I waited till the seismic upheaval had spent itself. Then I came to business.
'I'm sorry you had a disturbed night, Mr Fisher. You must make up for it this afternoon. You will find the beds very comfortable.'
'How's that?'
'At the "Feathers". I should go there, if I were you. The charges are quite reasonable, and the food is good. You will like the "Feathers".'
'I don't get you, sonny.'
'I was trying to break it gently to you that you are about to move from this house. Now. At once. Take your last glimpse of the old home, Sam, and out into the hard world.'
He looked at me inquiringly.
'You seem to be talking, young man; words appear to be fluttering from you; but your meaning, if any, escapes me.'
'My meaning is that I am about to turn you out. I am coming back here, and there is not room for both of us. So, if you do not see your way to going quietly, I shall take you by the back of the neck and run you out. Do I make myself fairly clear now?'
He permitted himself a rich chuckle.
'You have gall, young man. Well, I hate to seem unfriendly. I like you, sonny. You amuse me—but there are moments when one wants to be alone. I have a whole heap of arrears of sleep to make up. Trot along, kiddo, and quit disturbing uncle. Tie a string to yourself and disappear. Bye-bye.'
The wicker-work creaked as he settled his stout body. He picked up the handkerchief.
'Mr Fisher,' I said, 'I have no wish to propel your grey hairs at a rapid run down the drive, so I will explain further. I am physically stronger than you. I mean to turn you out. How can you prevent it? Mr Abney is away. You can't appeal to him. The police are at the end of the telephone, but you can't appeal to them. So what can you do, except go? Do you get me now?'
He regarded the situation in thoughtful silence. He allowed no emotion to find expression in his face, but I knew that the significance of my remarks had sunk in. I could almost follow his mind as he tested my position point by point and found it impregnable.
When he spoke it was to accept defeat jauntily.
'You are my jinx, young man. I said it all along. You're really set on my going? Say no more. I'll go. After all, it's quiet at the inn, and what more does a man want at my time of life?'
I went out into the garden to interview Audrey.
She was walking up and down on the tennis-lawn. The Nugget, lounging in a deck-chair, appeared to be asleep.
She caught sight of me as I came out from the belt of trees, and stopped. I had the trying experience of walking across open country under hostile observation.
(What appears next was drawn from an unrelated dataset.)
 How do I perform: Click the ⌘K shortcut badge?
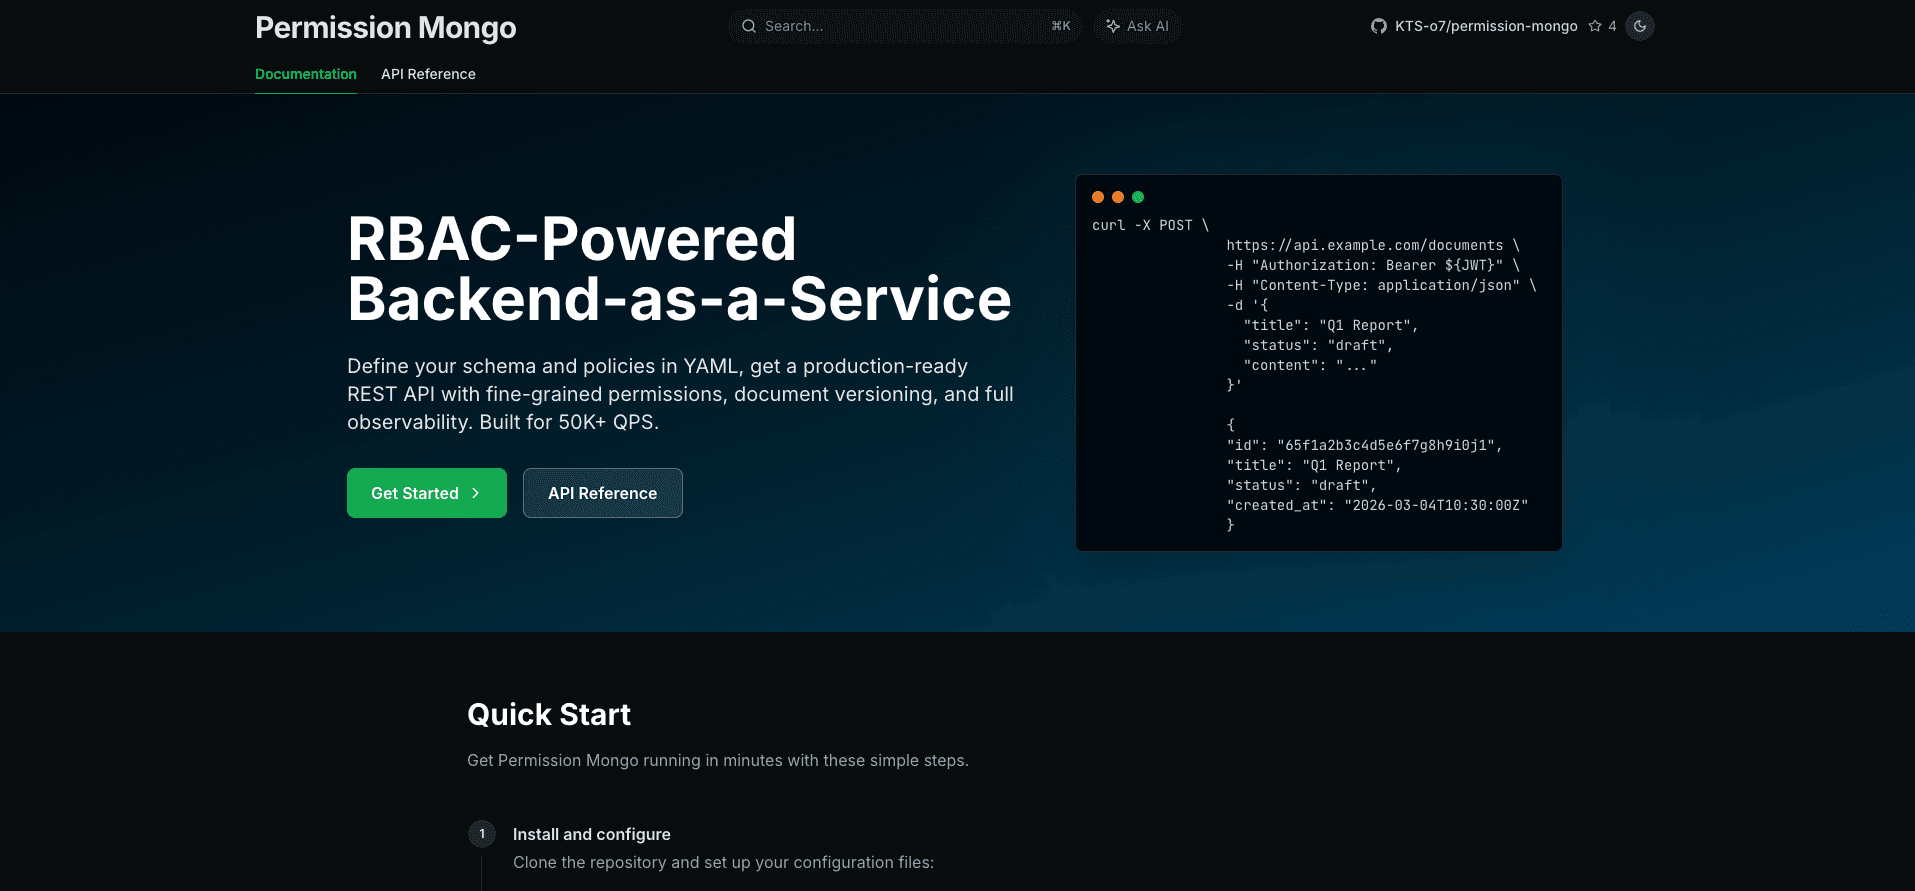tap(1061, 26)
The routing of Sam had left me alert and self-confident. I felt no embarrassment. I greeted her briskly.
'Good afternoon. I have been talking to Sam Fisher. If you wait, you will see him passing away down the drive. He is leaving the house. I am coming back.'
'Coming back?'
She spoke incredulously, or, rather, as if my words had conveyed no meaning. It was so that Sam had spoken. Her mind, like his, took time to adjust itself to the unexpected.
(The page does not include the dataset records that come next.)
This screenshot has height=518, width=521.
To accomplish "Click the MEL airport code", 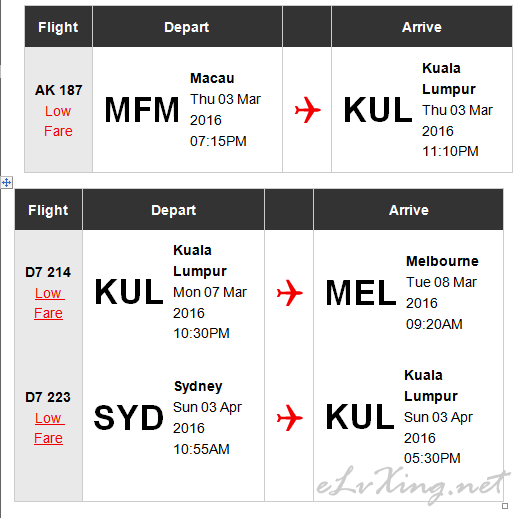I will (361, 293).
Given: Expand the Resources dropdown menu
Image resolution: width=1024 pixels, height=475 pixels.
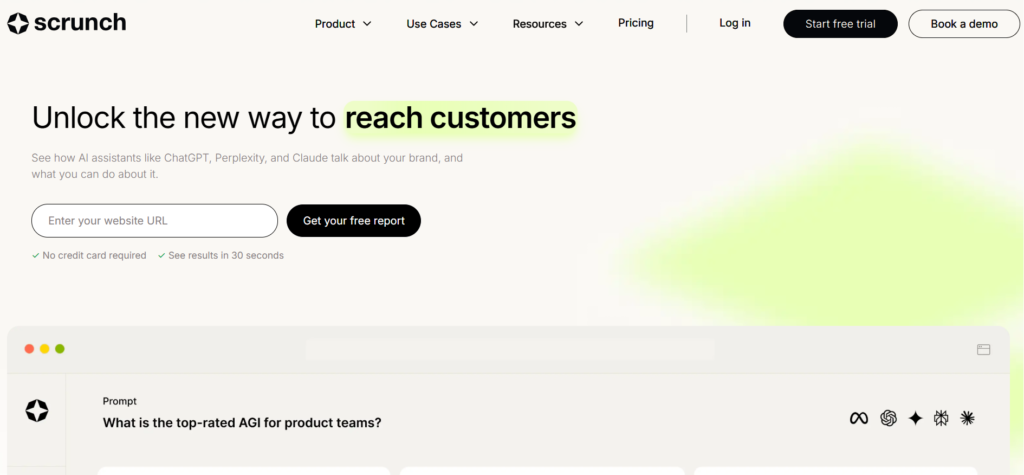Looking at the screenshot, I should tap(548, 24).
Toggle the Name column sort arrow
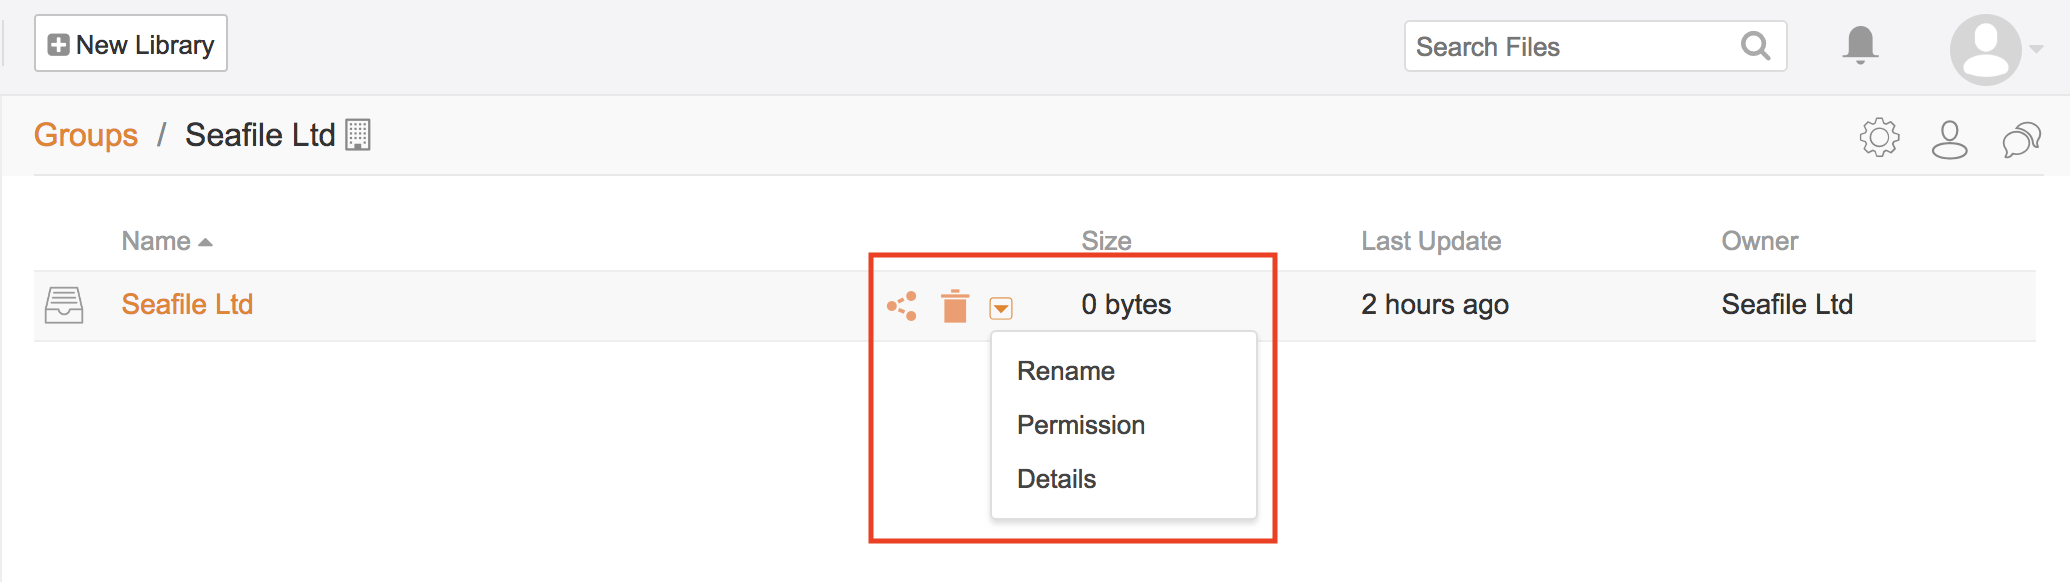Image resolution: width=2070 pixels, height=582 pixels. point(205,242)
She seemed to awake to my meaning with a start.
'Coming back?' Her eyes widened. The flush deepened on her cheeks.
'But I told you—'
'I know what you told me. You said you did not trust me. It doesn't matter. I am coming back whether you trust me or not. This house is under martial law, and I am in command. The situation has changed since I spoke to you last night. Last night I was ready to let you have your way. I intended to keep an eye on things from the inn. But it's different now. It is not a case of Sam Fisher any longer. You could have managed Sam. It's Buck MacGinnis now, the man who came that night in the automobile. I saw him in the village after I left you. He's dangerous.'
She looked away, past me, in the direction of the drive. I followed her gaze. A stout figure, carrying a suit-case, was moving slowly down it.
I smiled. Her eyes met mine, and I saw the anger that had been lying at the back of them flash out. Her chin went up with the old defiant tilt. I was sorry I had smiled. It was my old fault, the complacency that would not be hidden.
'I don't believe you!' she cried. 'I don't trust you!'
It is curious how one's motive for embarking on a course of conduct changes or disappears altogether as the action develops. Once started on an enterprise it is as if one proceeded with it automatically, irrespective of one's original motives. I had begun what I might call the second phase of this matter of the Little Nugget, the abandoning of Cynthia's cause in favour of Audrey's, with a clear idea of why I was doing it. I had set myself to resist the various forces which were trying to take Ogden from Audrey, for one simple reason, because I loved Audrey and wished to help her. That motive, if it still existed at all, did so only in the form of abstract chivalry. My personal feelings towards her seemed to have undergone a complete change, dating from our parting in the road the night before. I found myself now meeting hostility with hostility. I looked at her critically and told myself that her spell was broken at last, that, if she disliked me, I was at least indifferent to her.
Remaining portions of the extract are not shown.